In any case, I ran a model on the logs of KWh and income (plus 1 on the entire data set to avoid 0 issues) both with OLS and with a few multilevel models and the estimates on income were pretty much the same, around 0.00527 vs like 0.00522. The result is not unexpected. I honestly don't see income having any short-term influence on energy consumption, period. Other research apparently supports a very low income elasticity to energy consumption in the short-run.
EDIT:
I'll add that I may look into centering as I explore our data. We do have, obviously, values at 0. Though, this raises some questions about our data. Do people really use no energy? Should they be excluded? There's also pretty much people that use 1 KWh, 2 KWh, ... which begs the question, too. I have no doubt there's just a lot of bad data here. The income being 0 isn't unusual because we're focusing on our economically disadvantaged contracts and how best to serve them and all our customers. We do have some, however, that have BS incomes listed. Like 8 are over $100,000 a month? Riiiight. As it stands, we have nearly 100,000 contracts in our data set.

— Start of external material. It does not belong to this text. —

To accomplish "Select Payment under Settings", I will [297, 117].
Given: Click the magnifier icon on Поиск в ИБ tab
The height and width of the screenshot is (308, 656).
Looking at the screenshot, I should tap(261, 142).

@ Mr BG. Some friends of mine a few years ago were investigating electricity consumption in households. But it turned out, they noticed this quite late after they had started, that the data quality was very low. Like 5% or 10% of the data values were completely wrong. Consumption could be zero in February and March and then all of it was “attributed” to April. Customer weren’t cheated but data got wrong. The measurement system had all kind of peculiarities. It might be the same difficulties in electricity companies all over the world.